§ **ENTRIES PROVIDED**
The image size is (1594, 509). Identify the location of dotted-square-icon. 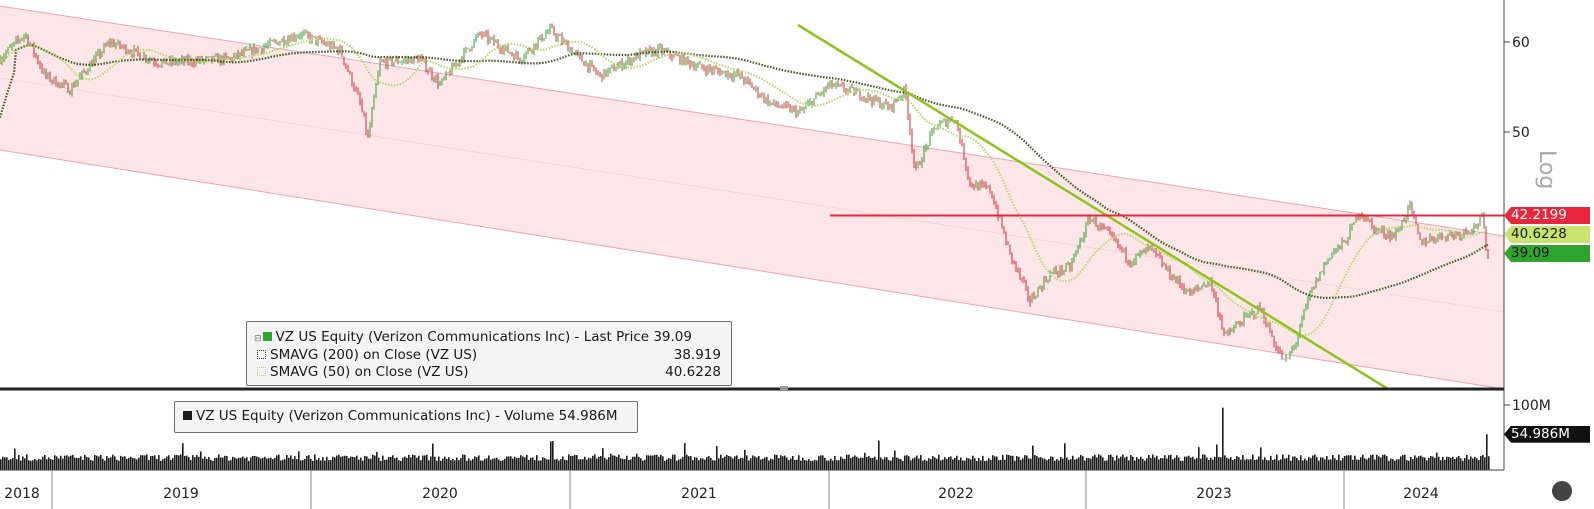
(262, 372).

...

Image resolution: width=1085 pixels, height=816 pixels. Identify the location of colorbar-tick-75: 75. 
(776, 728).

...

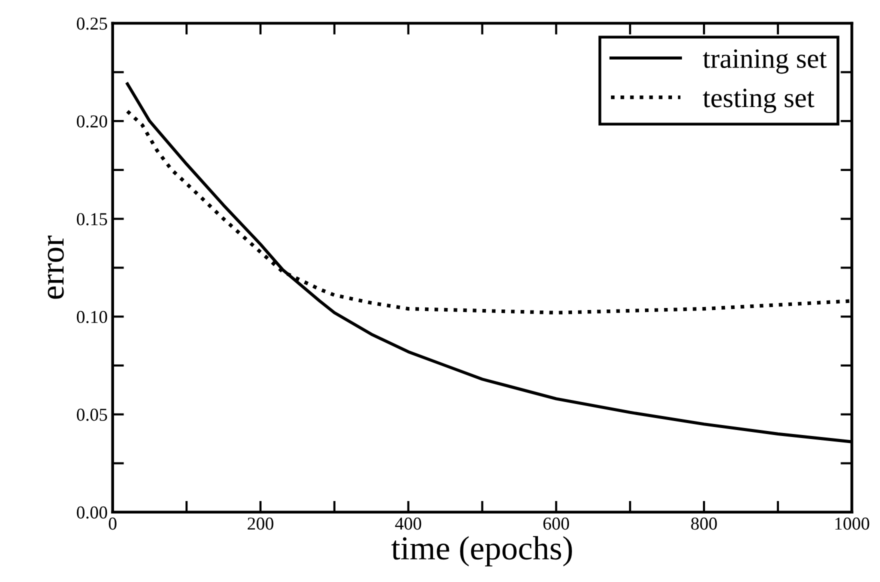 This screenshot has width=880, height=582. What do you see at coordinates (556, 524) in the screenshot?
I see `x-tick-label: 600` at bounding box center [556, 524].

§ **AIM OF THE TASK**
Rewrite the portion of the items that opens with the line containing "The image size" and closes with the line containing "(262, 372).", substituting "Determine" for "Identify" and leaving all other wording unchanged. Leave the pictures out.

§ **ANSWER SPACE**
The image size is (1594, 509). Determine the location of dotted-square-icon. 
(262, 372).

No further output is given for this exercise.